In the season opener at the Rosemont Dome, Herold had McHenry’s hitters tied in knots, striking out eight, allowing just three hits and no walks in five innings. She also was 3-for-4 at the plate.
It was the type of outing Fabianski expects will keep Sandburg among the top teams in the area in 2014.
“Sarah brings an off-the-wall sense of humor, determination and passion for the game,” Fabianski said. “She understand what it means to be a part of something bigger than herself, and genuinely enjoys being around the other girls.
“She has taken our youngest player, Bri Soltis, more or less under her wing to help make the adjustment to the varsity, just like the girls did for her when she was a sophomore.”
Herold credits the development of her screwball to her father, Wayne. Her biggest pitching influence, however, is her pitching coach, Tammy Lagesse.
“She was just never easy on me, because she knew what I could do and how I could pitch,” Herold said. “Even in practice, if I don’t throw a riseball how she wants it she’ll make me throw it again.
“I guess it’s just from her pushing me like that made me realize that paying attention to detail matters when you’re not a throw-it-past-the-batter kind of pitcher.”
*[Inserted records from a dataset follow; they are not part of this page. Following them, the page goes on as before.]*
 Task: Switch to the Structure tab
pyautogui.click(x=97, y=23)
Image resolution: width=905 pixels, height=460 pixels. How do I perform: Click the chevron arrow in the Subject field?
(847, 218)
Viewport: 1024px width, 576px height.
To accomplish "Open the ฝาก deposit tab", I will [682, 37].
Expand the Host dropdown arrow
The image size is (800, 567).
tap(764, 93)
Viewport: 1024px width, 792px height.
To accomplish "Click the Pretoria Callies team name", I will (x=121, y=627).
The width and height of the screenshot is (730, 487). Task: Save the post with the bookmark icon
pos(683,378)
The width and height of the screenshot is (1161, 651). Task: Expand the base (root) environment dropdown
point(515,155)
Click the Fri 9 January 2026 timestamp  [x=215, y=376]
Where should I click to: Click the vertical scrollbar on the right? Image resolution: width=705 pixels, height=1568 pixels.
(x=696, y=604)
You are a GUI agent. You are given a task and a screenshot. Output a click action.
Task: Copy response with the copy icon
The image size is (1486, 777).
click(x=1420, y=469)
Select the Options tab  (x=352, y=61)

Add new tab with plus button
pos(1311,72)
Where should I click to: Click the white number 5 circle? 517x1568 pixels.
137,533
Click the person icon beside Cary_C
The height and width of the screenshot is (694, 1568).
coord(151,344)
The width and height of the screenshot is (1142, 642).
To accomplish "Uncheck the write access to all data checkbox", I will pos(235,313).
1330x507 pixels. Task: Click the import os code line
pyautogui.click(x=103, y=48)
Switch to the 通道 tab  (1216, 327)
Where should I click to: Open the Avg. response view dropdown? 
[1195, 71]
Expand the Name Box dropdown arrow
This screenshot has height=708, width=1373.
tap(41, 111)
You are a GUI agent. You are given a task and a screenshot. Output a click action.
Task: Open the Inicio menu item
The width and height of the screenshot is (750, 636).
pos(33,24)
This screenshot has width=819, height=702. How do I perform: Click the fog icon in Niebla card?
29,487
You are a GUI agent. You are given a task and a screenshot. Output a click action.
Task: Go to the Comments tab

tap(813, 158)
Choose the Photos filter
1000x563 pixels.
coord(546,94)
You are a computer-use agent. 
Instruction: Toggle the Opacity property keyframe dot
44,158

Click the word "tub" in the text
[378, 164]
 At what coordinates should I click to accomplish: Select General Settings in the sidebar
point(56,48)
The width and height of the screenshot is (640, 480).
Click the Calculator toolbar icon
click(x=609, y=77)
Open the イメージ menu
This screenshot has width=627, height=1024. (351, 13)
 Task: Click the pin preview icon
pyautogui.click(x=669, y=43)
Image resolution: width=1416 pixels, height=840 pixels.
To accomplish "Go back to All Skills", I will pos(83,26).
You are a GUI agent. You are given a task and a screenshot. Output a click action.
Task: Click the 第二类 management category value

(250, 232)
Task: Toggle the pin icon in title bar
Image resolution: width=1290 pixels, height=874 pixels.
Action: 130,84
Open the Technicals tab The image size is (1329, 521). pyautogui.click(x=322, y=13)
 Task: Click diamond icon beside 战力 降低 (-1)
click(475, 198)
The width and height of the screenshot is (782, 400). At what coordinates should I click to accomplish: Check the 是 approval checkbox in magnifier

Herold started playing softball when she was 5, but in eighth grade she was juggling several different sports, including being an up and coming gymnast at Gymkinetics.
“By then I had to decide between gymnastics or softball,” she said. “It was hard to choose because I loved gymnastics. I loved getting all dolled up and everything. Then one day I was asked to do a flip-flop or something on the beam, and I was like, ‘Wait a second. I don’t want to get hurt for softball.’
“That’s when I knew that softball was more important.”